++++ Data records

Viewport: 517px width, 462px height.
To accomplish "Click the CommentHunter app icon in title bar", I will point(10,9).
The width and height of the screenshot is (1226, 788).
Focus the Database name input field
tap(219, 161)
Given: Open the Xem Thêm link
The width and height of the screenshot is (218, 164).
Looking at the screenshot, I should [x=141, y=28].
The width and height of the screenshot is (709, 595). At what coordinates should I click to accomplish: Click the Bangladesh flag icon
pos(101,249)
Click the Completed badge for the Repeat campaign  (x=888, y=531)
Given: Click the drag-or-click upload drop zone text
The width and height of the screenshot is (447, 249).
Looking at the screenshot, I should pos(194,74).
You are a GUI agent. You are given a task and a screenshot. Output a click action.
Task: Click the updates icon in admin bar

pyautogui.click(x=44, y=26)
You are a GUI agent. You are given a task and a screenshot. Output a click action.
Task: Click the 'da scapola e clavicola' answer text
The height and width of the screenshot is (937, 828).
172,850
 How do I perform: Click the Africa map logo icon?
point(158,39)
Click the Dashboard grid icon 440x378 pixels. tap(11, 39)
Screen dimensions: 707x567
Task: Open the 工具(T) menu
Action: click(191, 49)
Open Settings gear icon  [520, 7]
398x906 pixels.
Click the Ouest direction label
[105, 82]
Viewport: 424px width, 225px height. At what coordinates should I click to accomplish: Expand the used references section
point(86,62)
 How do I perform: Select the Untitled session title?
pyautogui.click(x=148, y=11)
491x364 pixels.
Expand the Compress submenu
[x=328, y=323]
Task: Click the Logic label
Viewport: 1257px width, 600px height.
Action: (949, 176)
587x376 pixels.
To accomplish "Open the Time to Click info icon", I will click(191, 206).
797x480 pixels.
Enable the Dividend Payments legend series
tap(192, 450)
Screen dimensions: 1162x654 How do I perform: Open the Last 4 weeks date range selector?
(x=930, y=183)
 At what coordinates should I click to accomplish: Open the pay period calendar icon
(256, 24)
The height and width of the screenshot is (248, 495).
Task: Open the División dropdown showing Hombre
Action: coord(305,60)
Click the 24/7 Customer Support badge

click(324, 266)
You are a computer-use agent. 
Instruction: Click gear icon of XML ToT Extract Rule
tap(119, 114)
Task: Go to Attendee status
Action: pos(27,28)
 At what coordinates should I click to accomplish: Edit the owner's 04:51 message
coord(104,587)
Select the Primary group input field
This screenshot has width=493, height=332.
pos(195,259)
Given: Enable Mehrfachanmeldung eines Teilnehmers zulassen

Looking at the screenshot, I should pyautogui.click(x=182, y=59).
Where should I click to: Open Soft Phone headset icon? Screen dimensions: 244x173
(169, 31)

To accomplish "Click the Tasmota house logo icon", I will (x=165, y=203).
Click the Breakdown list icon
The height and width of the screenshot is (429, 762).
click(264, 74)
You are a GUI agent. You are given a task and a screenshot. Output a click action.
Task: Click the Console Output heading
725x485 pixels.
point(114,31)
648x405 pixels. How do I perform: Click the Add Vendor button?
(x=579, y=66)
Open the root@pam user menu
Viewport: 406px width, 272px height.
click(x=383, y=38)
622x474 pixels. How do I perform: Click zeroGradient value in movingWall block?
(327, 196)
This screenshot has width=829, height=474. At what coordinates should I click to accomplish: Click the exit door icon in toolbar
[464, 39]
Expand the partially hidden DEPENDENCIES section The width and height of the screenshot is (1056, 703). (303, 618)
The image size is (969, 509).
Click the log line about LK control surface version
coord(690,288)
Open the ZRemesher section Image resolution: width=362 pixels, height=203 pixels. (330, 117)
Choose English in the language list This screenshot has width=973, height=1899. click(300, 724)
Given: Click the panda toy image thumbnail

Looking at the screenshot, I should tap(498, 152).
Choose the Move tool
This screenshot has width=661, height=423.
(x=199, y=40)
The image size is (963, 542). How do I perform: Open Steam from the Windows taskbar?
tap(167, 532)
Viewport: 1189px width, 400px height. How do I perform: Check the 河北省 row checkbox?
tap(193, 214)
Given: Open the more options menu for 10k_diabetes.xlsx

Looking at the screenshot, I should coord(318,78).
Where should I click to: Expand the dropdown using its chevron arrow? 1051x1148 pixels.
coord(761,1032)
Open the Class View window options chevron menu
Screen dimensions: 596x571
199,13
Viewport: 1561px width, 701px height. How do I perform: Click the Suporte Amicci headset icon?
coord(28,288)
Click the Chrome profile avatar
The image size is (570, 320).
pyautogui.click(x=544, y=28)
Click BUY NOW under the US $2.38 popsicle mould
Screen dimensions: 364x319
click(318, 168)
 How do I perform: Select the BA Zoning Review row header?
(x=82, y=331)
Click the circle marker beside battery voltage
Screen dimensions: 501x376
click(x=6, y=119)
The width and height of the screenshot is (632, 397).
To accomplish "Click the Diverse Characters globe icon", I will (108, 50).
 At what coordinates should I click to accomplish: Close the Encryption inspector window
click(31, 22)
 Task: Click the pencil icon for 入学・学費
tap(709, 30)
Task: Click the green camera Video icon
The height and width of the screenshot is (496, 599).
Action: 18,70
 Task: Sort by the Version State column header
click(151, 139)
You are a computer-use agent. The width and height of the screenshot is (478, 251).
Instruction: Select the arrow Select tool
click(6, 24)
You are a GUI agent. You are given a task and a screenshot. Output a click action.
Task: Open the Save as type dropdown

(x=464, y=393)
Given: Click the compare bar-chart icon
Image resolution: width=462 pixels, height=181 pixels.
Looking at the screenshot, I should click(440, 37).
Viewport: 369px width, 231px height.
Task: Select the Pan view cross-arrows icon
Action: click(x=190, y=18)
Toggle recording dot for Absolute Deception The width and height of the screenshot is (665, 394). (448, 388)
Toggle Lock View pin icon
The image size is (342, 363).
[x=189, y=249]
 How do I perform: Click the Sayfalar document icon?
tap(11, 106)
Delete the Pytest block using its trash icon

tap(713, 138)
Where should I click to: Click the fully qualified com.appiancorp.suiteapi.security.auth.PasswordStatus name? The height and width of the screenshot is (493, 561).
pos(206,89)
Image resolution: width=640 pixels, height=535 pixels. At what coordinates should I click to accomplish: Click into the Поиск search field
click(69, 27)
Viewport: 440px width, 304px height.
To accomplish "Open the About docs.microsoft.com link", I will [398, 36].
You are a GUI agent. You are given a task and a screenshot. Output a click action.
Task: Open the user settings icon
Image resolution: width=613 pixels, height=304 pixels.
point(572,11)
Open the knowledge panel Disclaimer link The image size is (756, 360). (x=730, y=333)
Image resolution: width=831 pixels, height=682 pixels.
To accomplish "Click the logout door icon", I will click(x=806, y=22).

++++++++

Work to complete :: All of the data, start to finish: please output it exactly.

Your solution ::
Viewport: 517px width, 462px height.
To accomplish "Click the CommentHunter app icon in title bar", I will point(10,9).
The width and height of the screenshot is (1226, 788).
Focus the Database name input field
tap(219, 161)
Given: Open the Xem Thêm link
The width and height of the screenshot is (218, 164).
Looking at the screenshot, I should [x=141, y=28].
The width and height of the screenshot is (709, 595). At what coordinates should I click to accomplish: Click the Bangladesh flag icon
pos(101,249)
Click the Completed badge for the Repeat campaign  (x=888, y=531)
Given: Click the drag-or-click upload drop zone text
The width and height of the screenshot is (447, 249).
Looking at the screenshot, I should pos(194,74).
You are a GUI agent. You are given a task and a screenshot. Output a click action.
Task: Click the updates icon in admin bar

pyautogui.click(x=44, y=26)
You are a GUI agent. You are given a task and a screenshot. Output a click action.
Task: Click the 'da scapola e clavicola' answer text
The height and width of the screenshot is (937, 828).
172,850
 How do I perform: Click the Africa map logo icon?
point(158,39)
Click the Dashboard grid icon 440x378 pixels. tap(11, 39)
Screen dimensions: 707x567
Task: Open the 工具(T) menu
Action: click(191, 49)
Open Settings gear icon  [520, 7]
398x906 pixels.
Click the Ouest direction label
[105, 82]
Viewport: 424px width, 225px height. At what coordinates should I click to accomplish: Expand the used references section
point(86,62)
 How do I perform: Select the Untitled session title?
pyautogui.click(x=148, y=11)
491x364 pixels.
Expand the Compress submenu
[x=328, y=323]
Task: Click the Logic label
Viewport: 1257px width, 600px height.
Action: (949, 176)
587x376 pixels.
To accomplish "Open the Time to Click info icon", I will click(191, 206).
797x480 pixels.
Enable the Dividend Payments legend series
tap(192, 450)
Screen dimensions: 1162x654 How do I perform: Open the Last 4 weeks date range selector?
(x=930, y=183)
 At what coordinates should I click to accomplish: Open the pay period calendar icon
(256, 24)
The height and width of the screenshot is (248, 495).
Task: Open the División dropdown showing Hombre
Action: coord(305,60)
Click the 24/7 Customer Support badge

click(324, 266)
You are a computer-use agent. 
Instruction: Click gear icon of XML ToT Extract Rule
tap(119, 114)
Task: Go to Attendee status
Action: pos(27,28)
 At what coordinates should I click to accomplish: Edit the owner's 04:51 message
coord(104,587)
Select the Primary group input field
This screenshot has width=493, height=332.
pos(195,259)
Given: Enable Mehrfachanmeldung eines Teilnehmers zulassen

Looking at the screenshot, I should pyautogui.click(x=182, y=59).
Where should I click to: Open Soft Phone headset icon? Screen dimensions: 244x173
(169, 31)

To accomplish "Click the Tasmota house logo icon", I will (x=165, y=203).
Click the Breakdown list icon
The height and width of the screenshot is (429, 762).
click(264, 74)
You are a GUI agent. You are given a task and a screenshot. Output a click action.
Task: Click the Console Output heading
725x485 pixels.
point(114,31)
648x405 pixels. How do I perform: Click the Add Vendor button?
(x=579, y=66)
Open the root@pam user menu
Viewport: 406px width, 272px height.
click(x=383, y=38)
622x474 pixels. How do I perform: Click zeroGradient value in movingWall block?
(327, 196)
This screenshot has width=829, height=474. At what coordinates should I click to accomplish: Click the exit door icon in toolbar
[464, 39]
Expand the partially hidden DEPENDENCIES section The width and height of the screenshot is (1056, 703). (303, 618)
The image size is (969, 509).
Click the log line about LK control surface version
coord(690,288)
Open the ZRemesher section Image resolution: width=362 pixels, height=203 pixels. (330, 117)
Choose English in the language list This screenshot has width=973, height=1899. click(300, 724)
Given: Click the panda toy image thumbnail

Looking at the screenshot, I should tap(498, 152).
Choose the Move tool
This screenshot has width=661, height=423.
(x=199, y=40)
The image size is (963, 542). How do I perform: Open Steam from the Windows taskbar?
tap(167, 532)
Viewport: 1189px width, 400px height. How do I perform: Check the 河北省 row checkbox?
tap(193, 214)
Given: Open the more options menu for 10k_diabetes.xlsx

Looking at the screenshot, I should coord(318,78).
Where should I click to: Expand the dropdown using its chevron arrow? 1051x1148 pixels.
coord(761,1032)
Open the Class View window options chevron menu
Screen dimensions: 596x571
199,13
Viewport: 1561px width, 701px height. How do I perform: Click the Suporte Amicci headset icon?
coord(28,288)
Click the Chrome profile avatar
The image size is (570, 320).
pyautogui.click(x=544, y=28)
Click BUY NOW under the US $2.38 popsicle mould
Screen dimensions: 364x319
click(318, 168)
 How do I perform: Select the BA Zoning Review row header?
(x=82, y=331)
Click the circle marker beside battery voltage
Screen dimensions: 501x376
click(x=6, y=119)
The width and height of the screenshot is (632, 397).
To accomplish "Click the Diverse Characters globe icon", I will (108, 50).
 At what coordinates should I click to accomplish: Close the Encryption inspector window
click(31, 22)
 Task: Click the pencil icon for 入学・学費
tap(709, 30)
Task: Click the green camera Video icon
The height and width of the screenshot is (496, 599).
Action: 18,70
 Task: Sort by the Version State column header
click(151, 139)
You are a computer-use agent. The width and height of the screenshot is (478, 251).
Instruction: Select the arrow Select tool
click(6, 24)
You are a GUI agent. You are given a task and a screenshot. Output a click action.
Task: Open the Save as type dropdown

(x=464, y=393)
Given: Click the compare bar-chart icon
Image resolution: width=462 pixels, height=181 pixels.
Looking at the screenshot, I should click(440, 37).
Viewport: 369px width, 231px height.
Task: Select the Pan view cross-arrows icon
Action: click(x=190, y=18)
Toggle recording dot for Absolute Deception The width and height of the screenshot is (665, 394). (448, 388)
Toggle Lock View pin icon
The image size is (342, 363).
[x=189, y=249]
 How do I perform: Click the Sayfalar document icon?
tap(11, 106)
Delete the Pytest block using its trash icon

tap(713, 138)
Where should I click to: Click the fully qualified com.appiancorp.suiteapi.security.auth.PasswordStatus name? The height and width of the screenshot is (493, 561).
pos(206,89)
Image resolution: width=640 pixels, height=535 pixels. At what coordinates should I click to accomplish: Click into the Поиск search field
click(69, 27)
Viewport: 440px width, 304px height.
To accomplish "Open the About docs.microsoft.com link", I will [398, 36].
You are a GUI agent. You are given a task and a screenshot. Output a click action.
Task: Open the user settings icon
Image resolution: width=613 pixels, height=304 pixels.
point(572,11)
Open the knowledge panel Disclaimer link The image size is (756, 360). (x=730, y=333)
Image resolution: width=831 pixels, height=682 pixels.
To accomplish "Click the logout door icon", I will click(x=806, y=22).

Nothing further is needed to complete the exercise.